Surprisingly, or maybe not, Gillespie seems mobile on the pot issue. He has announced his support for legalizing medical marijuana and wants to criminalize recreational use only after two offenses.
A Libertarian influence?
Maybe. And that may be the most important way these “spoilers” make a difference: by forcing the favored candidates to bring their positions more in line with voters’ preferences.
For make no mistake: on issues like marijuana legalization and criminal reform and lower spending and tax cuts, libertarians often express majority views better than establishment Republicans do.

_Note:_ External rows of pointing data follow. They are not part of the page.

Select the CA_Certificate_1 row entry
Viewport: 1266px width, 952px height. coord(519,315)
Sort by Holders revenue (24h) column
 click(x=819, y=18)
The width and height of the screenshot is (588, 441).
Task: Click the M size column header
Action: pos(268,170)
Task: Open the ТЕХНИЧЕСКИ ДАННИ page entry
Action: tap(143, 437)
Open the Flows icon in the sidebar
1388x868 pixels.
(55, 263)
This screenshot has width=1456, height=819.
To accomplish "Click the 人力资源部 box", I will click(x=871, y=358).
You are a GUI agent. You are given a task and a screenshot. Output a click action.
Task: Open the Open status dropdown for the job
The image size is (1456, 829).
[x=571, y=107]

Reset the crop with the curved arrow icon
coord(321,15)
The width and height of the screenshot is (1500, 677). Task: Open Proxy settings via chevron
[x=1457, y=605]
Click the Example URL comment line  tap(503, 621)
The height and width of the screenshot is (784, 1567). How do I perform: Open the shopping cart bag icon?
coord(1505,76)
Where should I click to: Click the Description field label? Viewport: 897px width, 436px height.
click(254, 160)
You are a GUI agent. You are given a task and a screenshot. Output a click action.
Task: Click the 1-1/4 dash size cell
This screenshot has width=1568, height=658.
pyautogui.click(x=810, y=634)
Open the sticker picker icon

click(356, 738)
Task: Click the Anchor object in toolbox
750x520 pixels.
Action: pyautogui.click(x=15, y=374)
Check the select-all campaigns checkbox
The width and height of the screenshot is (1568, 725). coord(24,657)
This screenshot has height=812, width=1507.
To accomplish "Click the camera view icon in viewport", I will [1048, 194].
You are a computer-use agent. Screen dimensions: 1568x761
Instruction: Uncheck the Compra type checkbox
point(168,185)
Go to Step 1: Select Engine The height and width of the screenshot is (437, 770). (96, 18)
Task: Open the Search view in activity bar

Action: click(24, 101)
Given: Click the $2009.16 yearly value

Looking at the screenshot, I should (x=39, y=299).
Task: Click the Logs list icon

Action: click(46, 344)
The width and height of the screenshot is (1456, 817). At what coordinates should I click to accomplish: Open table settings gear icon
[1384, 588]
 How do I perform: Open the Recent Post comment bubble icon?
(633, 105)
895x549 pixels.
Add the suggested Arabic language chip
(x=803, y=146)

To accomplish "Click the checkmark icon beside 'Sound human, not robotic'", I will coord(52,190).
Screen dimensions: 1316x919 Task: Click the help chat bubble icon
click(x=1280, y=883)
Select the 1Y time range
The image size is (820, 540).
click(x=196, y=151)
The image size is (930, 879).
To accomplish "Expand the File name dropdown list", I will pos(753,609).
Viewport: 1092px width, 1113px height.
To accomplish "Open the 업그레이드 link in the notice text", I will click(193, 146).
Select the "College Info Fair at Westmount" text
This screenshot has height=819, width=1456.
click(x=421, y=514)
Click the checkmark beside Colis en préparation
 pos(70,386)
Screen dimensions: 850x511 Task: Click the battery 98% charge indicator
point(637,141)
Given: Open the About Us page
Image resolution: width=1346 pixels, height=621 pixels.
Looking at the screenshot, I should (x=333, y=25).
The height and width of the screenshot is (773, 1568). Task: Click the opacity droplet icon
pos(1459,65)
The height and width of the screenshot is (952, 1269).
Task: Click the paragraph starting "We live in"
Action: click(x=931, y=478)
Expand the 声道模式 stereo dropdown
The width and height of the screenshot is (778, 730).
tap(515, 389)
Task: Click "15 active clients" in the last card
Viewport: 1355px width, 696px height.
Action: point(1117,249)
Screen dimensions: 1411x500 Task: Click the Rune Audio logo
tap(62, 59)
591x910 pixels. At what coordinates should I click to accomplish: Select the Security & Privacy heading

And this difference makes a difference. And has for some time. There are reasons why an outsider like Trump nabbed the presidential nomination, last year, from Republican Party stalwarts.
“Voter surveys have found the GOP-controlled Congress,” I stated here last weekend, “to be more popular among self-described Democrats than self-described Republicans.”
Why? Because Republican politicians are proving themselves unable — even unwilling — to legislate as they have promised. One word: Obamacare. And few dare do what voters (and Libertarians) demand: actually cut spending on anything . . . though Republicans keep campaigning on something (mythical?) called “fiscal responsibility.”
This leaves the GOP open to challenge. From Libertarians. And from non-RINO Republicans, too.
The term “spoiler” may be unfair, but without a doubt much is rotten in Washington.